Lavelle agreed, splitting up the kids and sending them to live with “third-party” local families in the Magdalena area. The children were not allowed contact with either Holcomb or Stuteville or each other, including Holcomb’s two adult children who are not party to the case.

Since then, three of the younger children have turned 18 and are no longer under the court’s rule. Two of them have reunited with Holcomb, denied any suicide pact or abuse and disclosed to law enforcement what they know about Stuteville’s actions the day Holcomb was injured, though no charges have ever been brought against him as a result. The whereabouts of the third grown child are undisclosed.

That leaves the youngest child – a boy, 12 – in one home and the twin girls in another. There has yet to be any movement toward reunification or, at a minimum, visitation nearly 3½ years later.

That’s a long time in kid years.

You met this family in a column published on Dec. 18, and you’re welcome to refresh your recollection of the bizarre details there. (http://www.abqjournal.com/1108002)

Clearly, though, many of you came away from that column with little sympathy for either adult.

“Yeah, the man is a cad,” one reader wrote. “That does not mean the woman is a victim.”

But let’s at least agree that the most concerning victims are the children, whose hopes and desires too easily get lost in the heat of a contentious custody battle.

GALs and court-appointed experts are paid at a hefty cost to the warring parties to be the voice of these children. But sometimes it’s unclear whose voices these experts are paying heed to.

During a hearing Friday, Lavelle declared that the Holcomb-Stuteville case should be considered the “most important” one by all parties, then refused to hear anything more than a few matters only tangentially dealing with the children.

That, even though GAL Cass broke down in tears and announced she was immediately resigning from what she termed the “most difficult” case she has ever had, asking the court to order that the parties pay her the $14,379.53 still owed her and alerting the judge that the family caring for the 12-year-old boy wanted out of the case “in the next few days.”

Outside the courtroom sat the woman in whose home the twin girls are residing.
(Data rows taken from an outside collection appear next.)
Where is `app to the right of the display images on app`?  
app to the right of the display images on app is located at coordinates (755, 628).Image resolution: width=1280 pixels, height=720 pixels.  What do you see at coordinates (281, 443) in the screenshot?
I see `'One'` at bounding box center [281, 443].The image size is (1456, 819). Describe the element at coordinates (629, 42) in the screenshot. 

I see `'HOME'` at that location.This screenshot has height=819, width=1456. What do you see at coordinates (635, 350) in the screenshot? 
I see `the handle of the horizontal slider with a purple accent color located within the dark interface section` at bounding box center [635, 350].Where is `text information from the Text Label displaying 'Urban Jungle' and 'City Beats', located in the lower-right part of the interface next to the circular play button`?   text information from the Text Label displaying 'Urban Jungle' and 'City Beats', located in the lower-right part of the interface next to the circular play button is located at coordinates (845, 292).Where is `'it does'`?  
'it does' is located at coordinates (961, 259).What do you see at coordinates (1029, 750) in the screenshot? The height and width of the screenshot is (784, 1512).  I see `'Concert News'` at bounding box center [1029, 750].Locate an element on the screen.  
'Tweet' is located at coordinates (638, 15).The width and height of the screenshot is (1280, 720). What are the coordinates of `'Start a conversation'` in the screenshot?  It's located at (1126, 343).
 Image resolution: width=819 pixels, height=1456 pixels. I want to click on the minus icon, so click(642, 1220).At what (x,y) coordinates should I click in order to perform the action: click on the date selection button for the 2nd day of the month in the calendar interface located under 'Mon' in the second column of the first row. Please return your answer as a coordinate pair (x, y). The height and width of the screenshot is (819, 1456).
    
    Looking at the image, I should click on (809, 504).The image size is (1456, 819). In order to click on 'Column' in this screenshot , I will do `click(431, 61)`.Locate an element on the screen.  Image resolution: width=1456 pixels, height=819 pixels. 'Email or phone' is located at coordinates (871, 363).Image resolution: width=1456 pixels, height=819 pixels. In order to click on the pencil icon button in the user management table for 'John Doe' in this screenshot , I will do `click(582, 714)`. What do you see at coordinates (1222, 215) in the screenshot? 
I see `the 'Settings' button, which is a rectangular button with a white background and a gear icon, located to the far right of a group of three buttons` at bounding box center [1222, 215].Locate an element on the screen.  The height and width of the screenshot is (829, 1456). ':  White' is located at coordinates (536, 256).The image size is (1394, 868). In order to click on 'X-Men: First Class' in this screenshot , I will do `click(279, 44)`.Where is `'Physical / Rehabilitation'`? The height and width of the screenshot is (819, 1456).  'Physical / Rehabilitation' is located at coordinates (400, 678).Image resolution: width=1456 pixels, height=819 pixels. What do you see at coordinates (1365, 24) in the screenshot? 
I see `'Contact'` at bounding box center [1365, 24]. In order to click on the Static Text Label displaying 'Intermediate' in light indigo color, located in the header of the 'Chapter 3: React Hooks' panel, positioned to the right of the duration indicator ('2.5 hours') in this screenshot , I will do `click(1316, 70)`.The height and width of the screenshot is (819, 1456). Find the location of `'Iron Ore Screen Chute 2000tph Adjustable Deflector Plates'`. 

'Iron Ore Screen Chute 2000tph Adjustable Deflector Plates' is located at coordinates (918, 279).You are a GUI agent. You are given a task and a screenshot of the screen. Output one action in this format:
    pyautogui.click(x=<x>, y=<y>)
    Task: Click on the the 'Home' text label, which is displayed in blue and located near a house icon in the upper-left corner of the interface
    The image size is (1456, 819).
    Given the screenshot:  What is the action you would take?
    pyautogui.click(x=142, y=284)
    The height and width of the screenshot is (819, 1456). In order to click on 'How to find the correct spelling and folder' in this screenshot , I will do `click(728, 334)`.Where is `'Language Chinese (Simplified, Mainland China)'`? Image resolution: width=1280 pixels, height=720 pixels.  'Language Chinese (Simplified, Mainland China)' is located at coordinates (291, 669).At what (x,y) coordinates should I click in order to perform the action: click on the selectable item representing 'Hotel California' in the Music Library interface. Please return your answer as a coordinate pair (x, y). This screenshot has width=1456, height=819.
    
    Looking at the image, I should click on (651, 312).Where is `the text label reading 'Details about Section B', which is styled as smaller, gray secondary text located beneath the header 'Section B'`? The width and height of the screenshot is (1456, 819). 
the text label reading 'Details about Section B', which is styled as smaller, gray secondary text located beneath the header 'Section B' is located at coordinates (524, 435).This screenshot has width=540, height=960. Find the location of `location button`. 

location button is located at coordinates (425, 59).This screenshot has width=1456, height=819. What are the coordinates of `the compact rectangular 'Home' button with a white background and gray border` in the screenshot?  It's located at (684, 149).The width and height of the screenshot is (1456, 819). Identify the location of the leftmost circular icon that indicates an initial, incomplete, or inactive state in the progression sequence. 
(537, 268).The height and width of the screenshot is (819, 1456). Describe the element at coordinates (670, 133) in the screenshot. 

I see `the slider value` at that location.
She was there, she said, because neither she nor the girls felt like the judge was receiving enough information through the GAL and that the girls were hurting and frustrated that no one seemed to be listening to them.

They wanted, she said, to return home to their mother and to visit Stuteville, though both said they believed he had tried to harm their mother.

She wanted to give the judge the letters the girls had written. They had asked for that much.

“I’m not asking for anyone’s pity or attention,” wrote one of them. “I’m simply asking for a life I can move on with. A life I don’t have to be ashamed to tell anyone. I want to be able to move on and continue to live it. … I’m simply asking you to actually read what I have to say and take it into consideration of your decision.”

After 1½ hours, the hearing concluded. The letters were never accepted.